In the course of visiting the Lowry exhibition on or about the 31st July, we also took in a display of what appeared to be fetishes and such like, perhaps from islands in the Pacific Ocean or perhaps from darkest Africa. All very artily displayed, each on its own plinth in a darkened room. We wandered around making hard core comments about all the fascinating material until, after a bit, BH smelt a rat. All the confections which we had thought were genuine native artefacts were built on a McDonald's theme; big macs, chips, coke and so on. Had McDonald's penetrated the Pacific Islands so long ago and to the point where the natives had incorporated them into their fetishes? Cargo cults? Further hard core comments. But we did not find any explanatory labels to help us, so left and thought no more about it.
Until yesterday, when I thought to take a peek at the Tate web site to find that the whole thing is an elaborate spoof. A deliberately confrontational bit of conceptual art. They may have taken the spoof as far as the original exhibition in 2002 being dressed up in anthropological clothes in which case I dare say the organisers had some fun at the expense of the media and the chattering classes - but I find the continuing joke rather offensive and a poor use of prime gallery space in central London.

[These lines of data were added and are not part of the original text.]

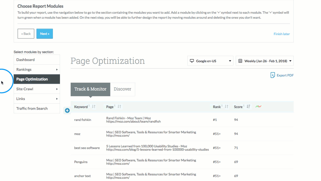Open the Google en-US search engine dropdown

(210, 61)
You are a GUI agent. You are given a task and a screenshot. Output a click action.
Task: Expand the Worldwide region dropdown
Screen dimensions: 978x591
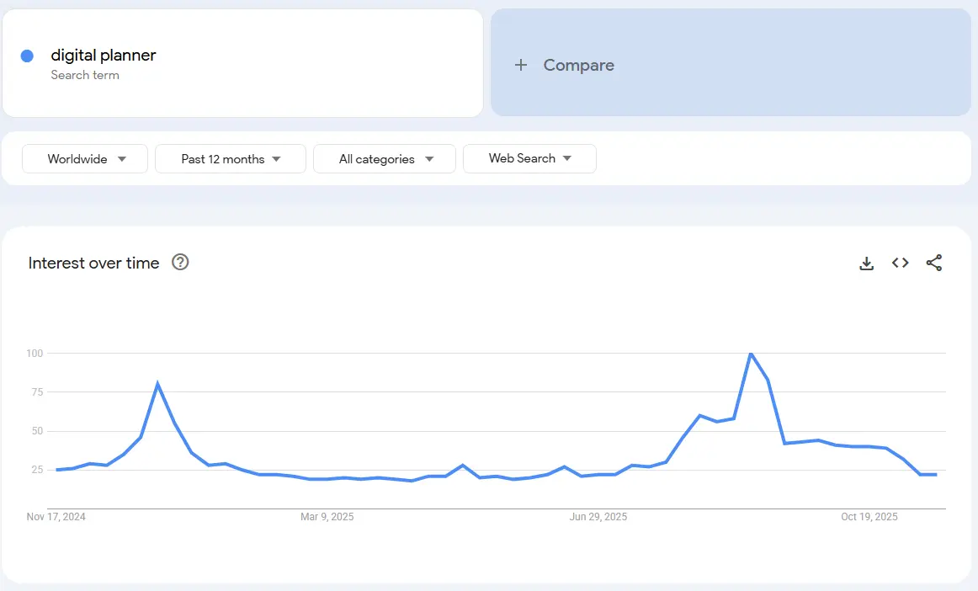(x=85, y=159)
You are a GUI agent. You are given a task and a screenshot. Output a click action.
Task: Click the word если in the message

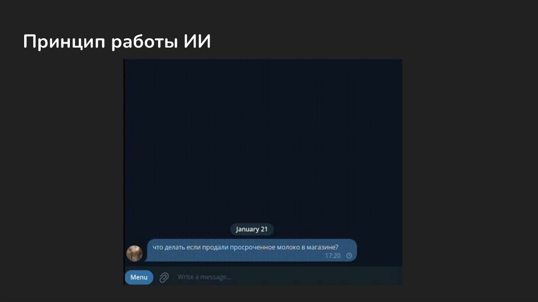click(193, 247)
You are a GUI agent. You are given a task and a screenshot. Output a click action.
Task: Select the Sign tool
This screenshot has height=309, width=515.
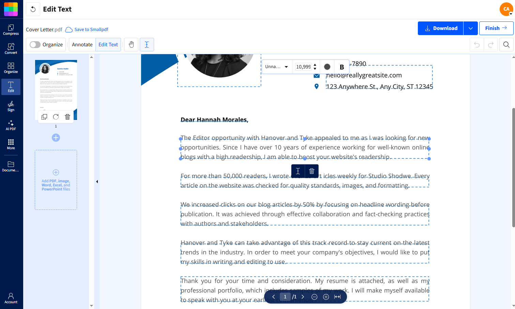[x=11, y=106]
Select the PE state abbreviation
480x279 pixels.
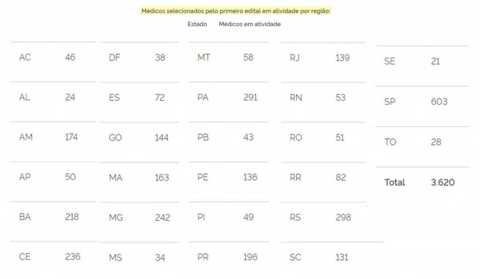coord(203,177)
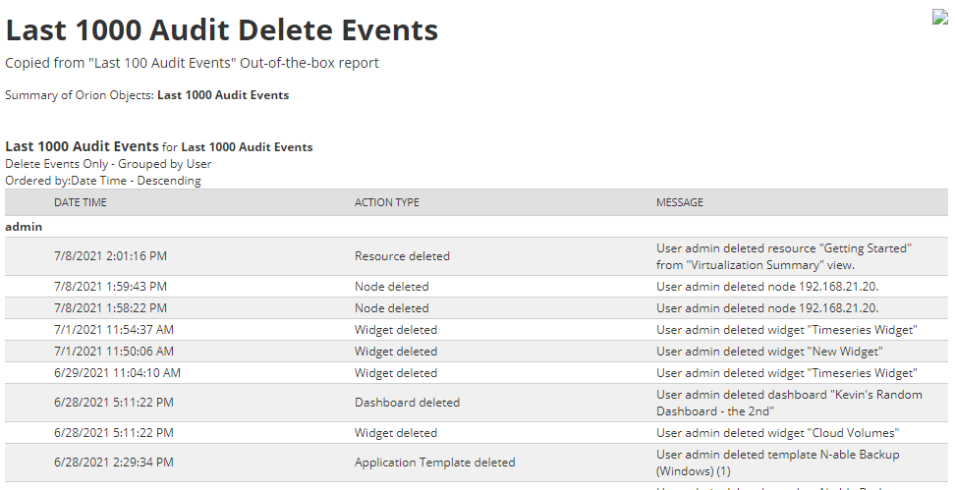The image size is (955, 490).
Task: Click the MESSAGE column header
Action: tap(680, 202)
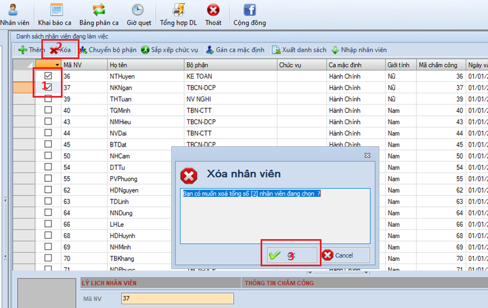Close the Xóa nhân viên dialog window
Image resolution: width=488 pixels, height=308 pixels.
click(x=367, y=155)
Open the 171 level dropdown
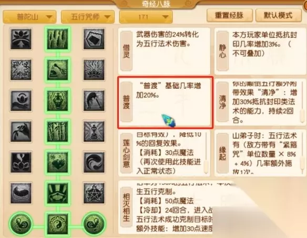 point(146,17)
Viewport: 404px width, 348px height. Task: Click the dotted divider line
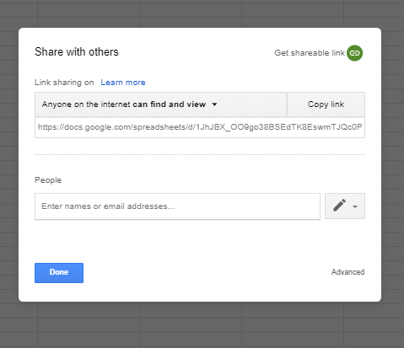(200, 154)
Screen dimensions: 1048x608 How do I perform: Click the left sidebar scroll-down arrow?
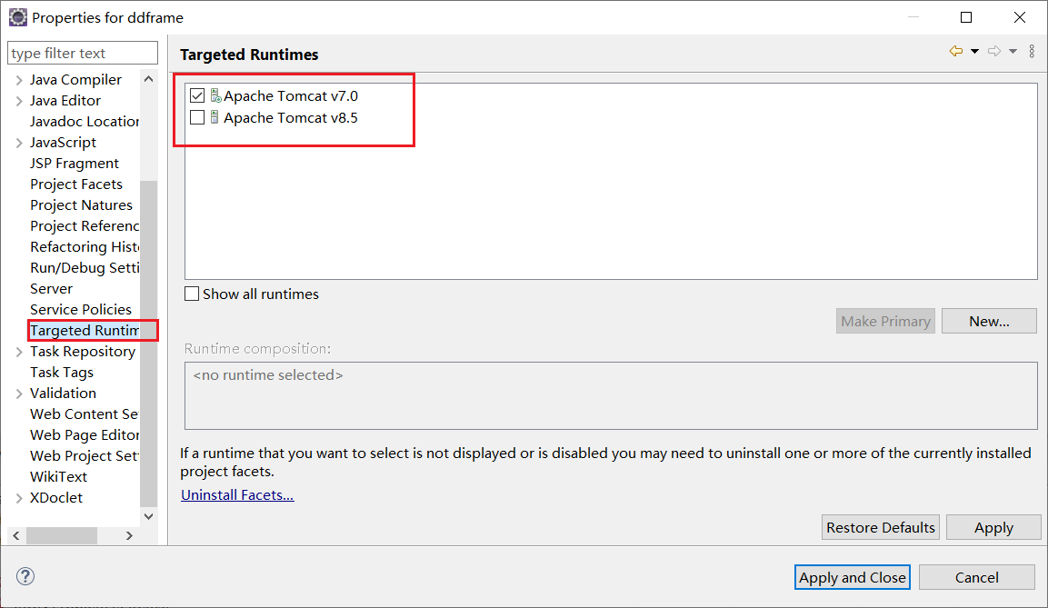150,515
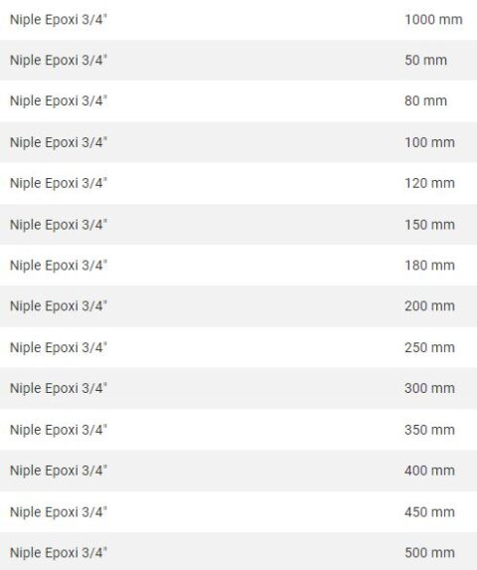The height and width of the screenshot is (570, 477).
Task: Choose the 120 mm length cell
Action: pos(429,183)
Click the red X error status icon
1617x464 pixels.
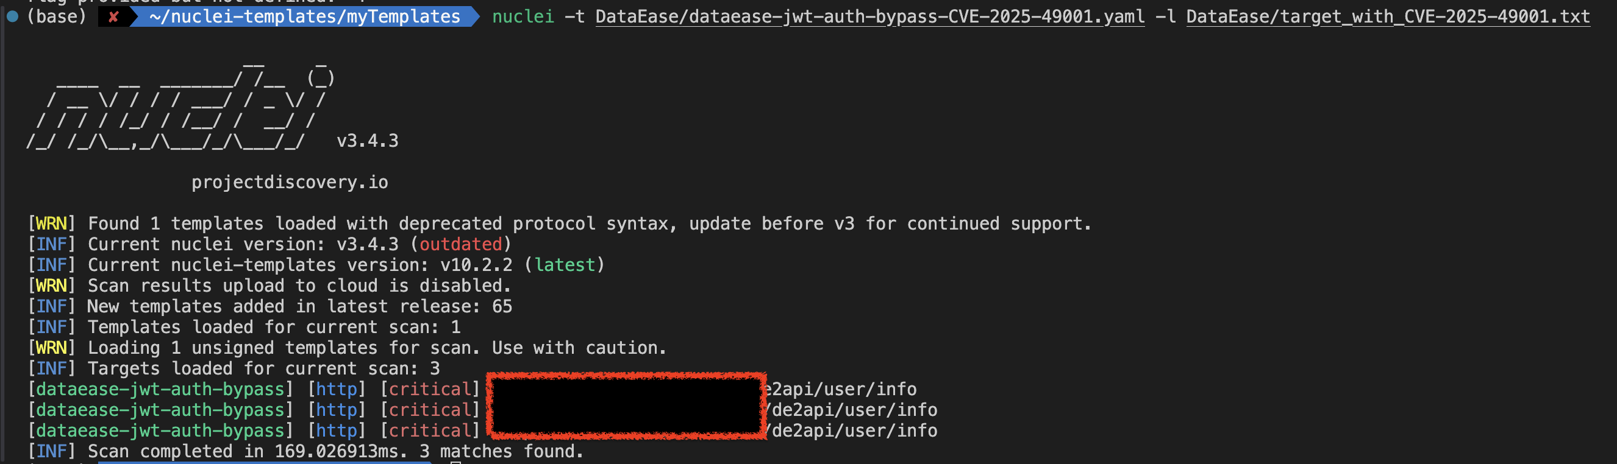pos(114,17)
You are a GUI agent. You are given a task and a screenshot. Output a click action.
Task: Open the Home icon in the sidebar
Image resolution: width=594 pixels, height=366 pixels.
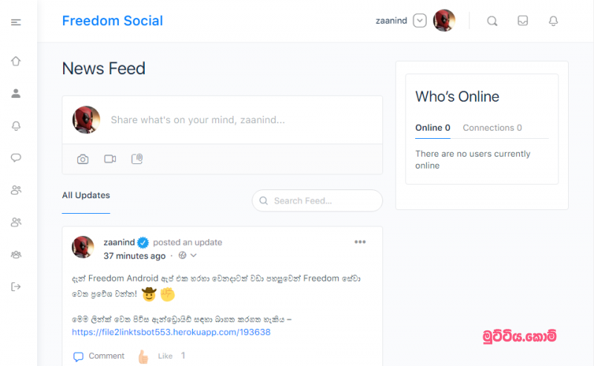[16, 61]
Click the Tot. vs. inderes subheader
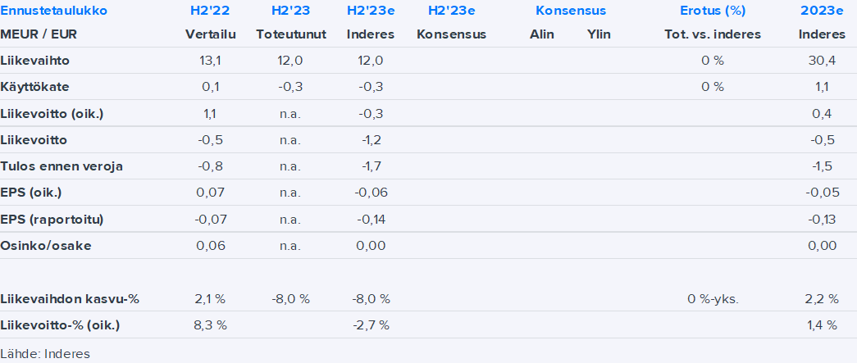 713,34
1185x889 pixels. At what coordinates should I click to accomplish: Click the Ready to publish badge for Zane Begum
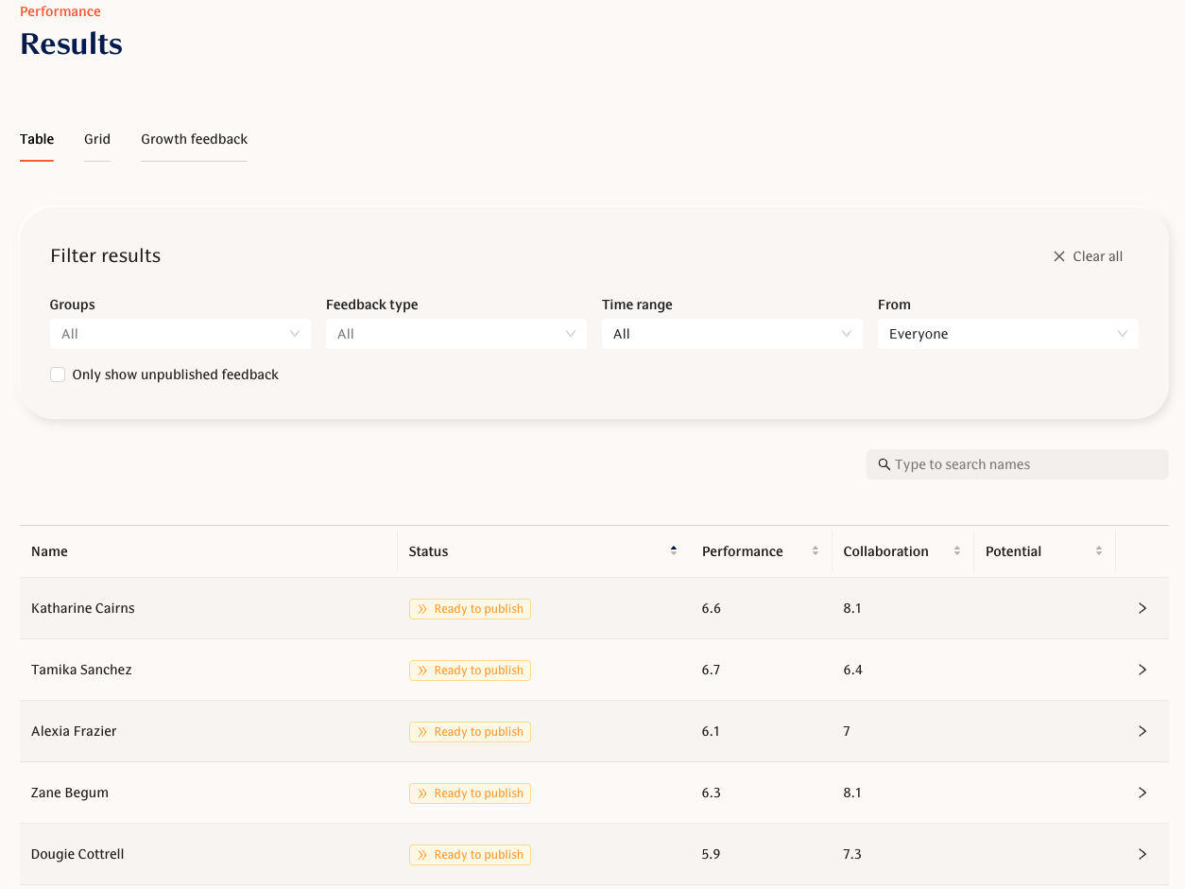click(x=470, y=793)
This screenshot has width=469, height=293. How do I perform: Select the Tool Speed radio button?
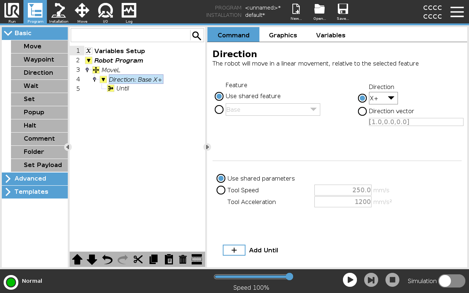coord(221,190)
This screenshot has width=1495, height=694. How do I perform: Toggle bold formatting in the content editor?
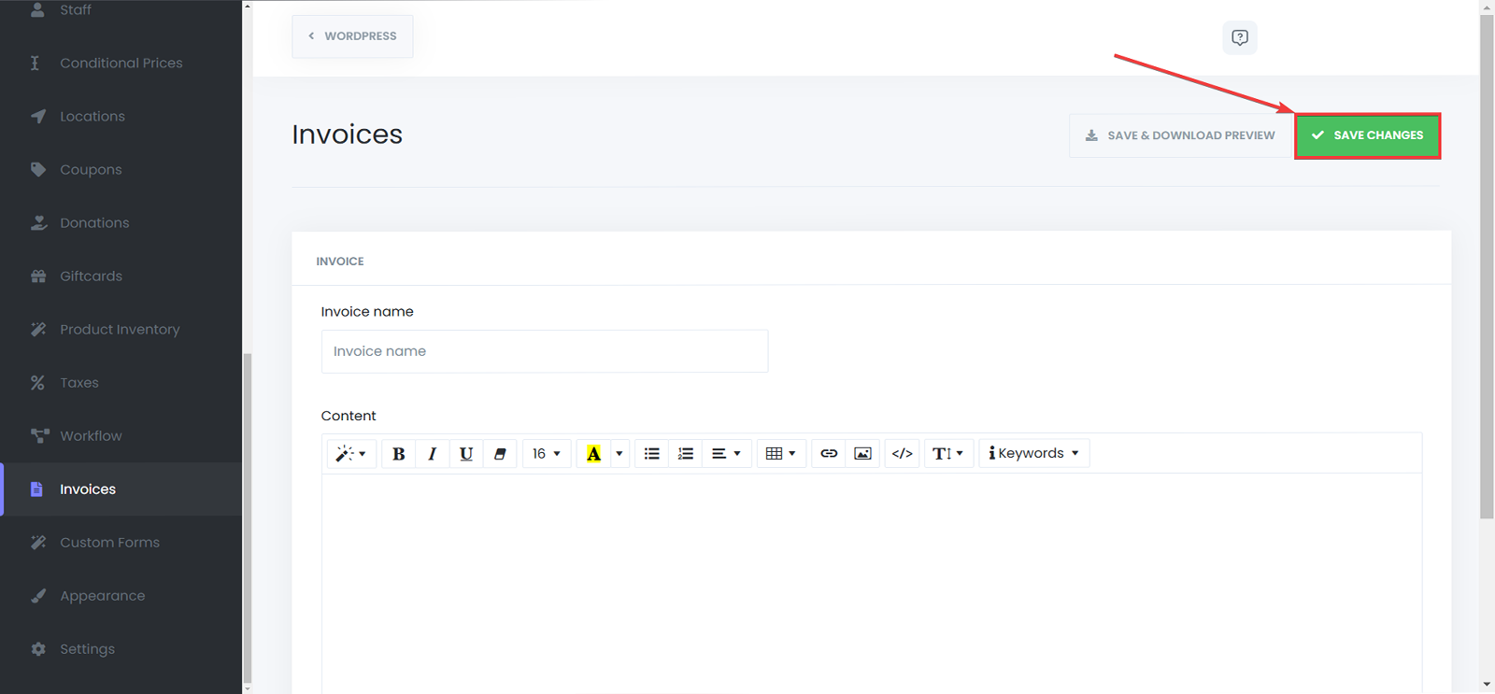(399, 454)
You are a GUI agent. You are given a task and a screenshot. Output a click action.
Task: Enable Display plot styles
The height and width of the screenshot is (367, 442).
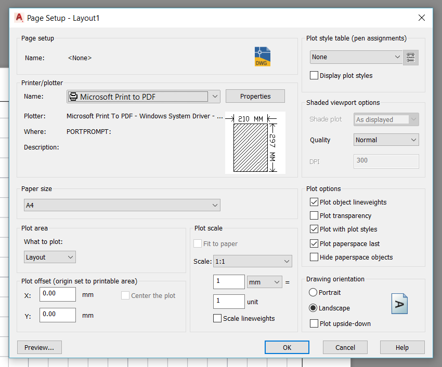pyautogui.click(x=314, y=75)
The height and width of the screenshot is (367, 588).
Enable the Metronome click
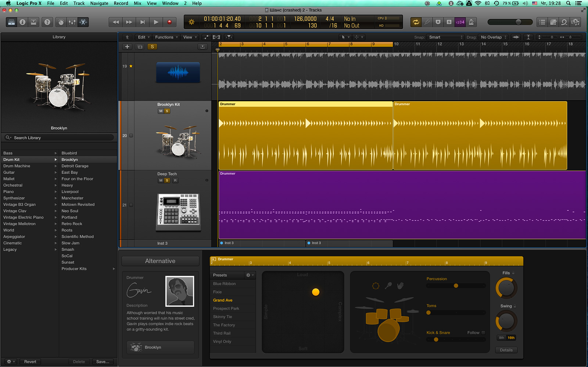[471, 22]
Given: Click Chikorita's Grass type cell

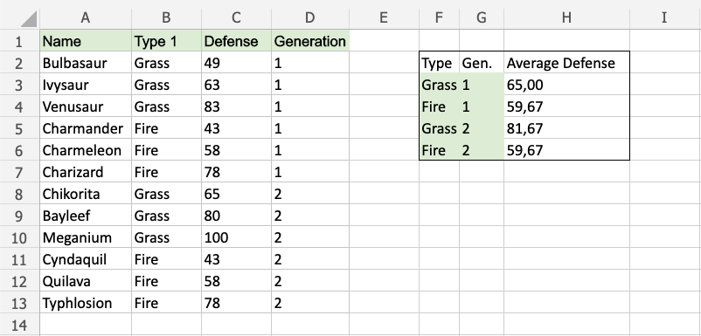Looking at the screenshot, I should [166, 194].
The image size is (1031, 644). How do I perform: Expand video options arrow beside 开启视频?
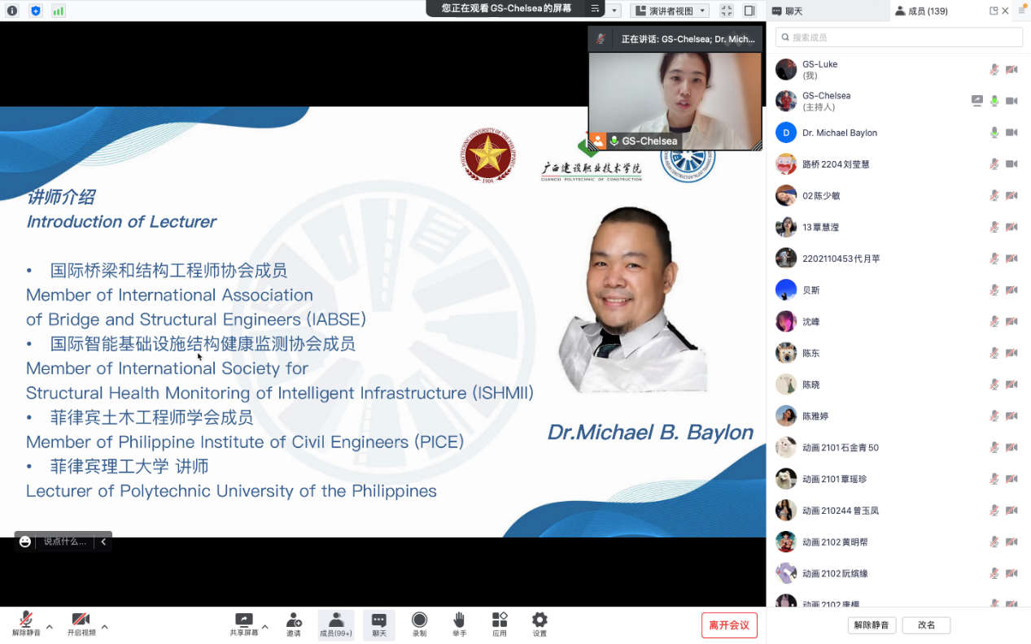click(x=104, y=627)
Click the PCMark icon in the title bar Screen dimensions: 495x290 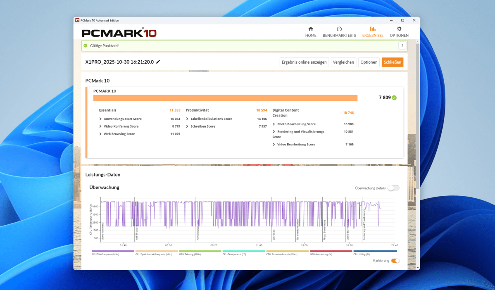tap(77, 20)
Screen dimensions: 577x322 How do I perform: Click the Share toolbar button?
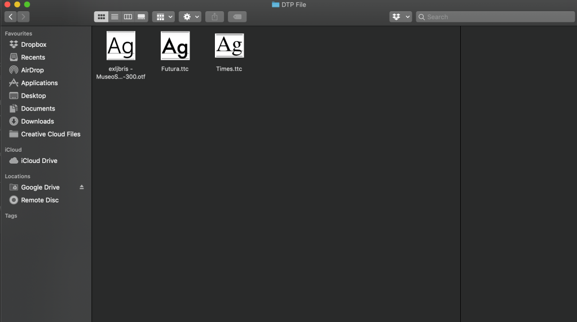click(x=214, y=17)
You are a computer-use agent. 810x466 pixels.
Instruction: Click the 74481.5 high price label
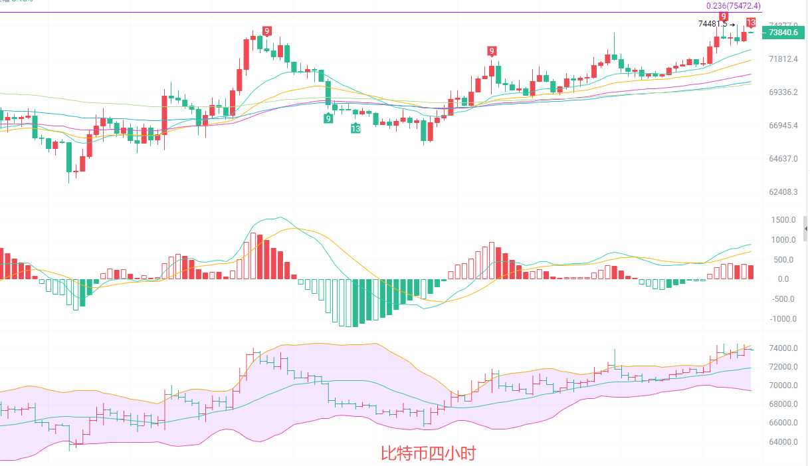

There is nothing very profound about tricking people into thinking that buns built into artefacts are the real thing. And I do not need to be shown how ‘ethnographic art was both reconciled and fused with Modernism, creating timeless forms and enabling Global culture to harmonise in a single poetic language’. Why should they think that we are going to pay them good money for such nonsense? Notwithstanding, they clearly do and someone is stumping up the dosh, but I wish we didn't: it gives art a bad name. And I don't suppose that the natives are that pleased to be the unwitting butts of a bunch of rich westerners.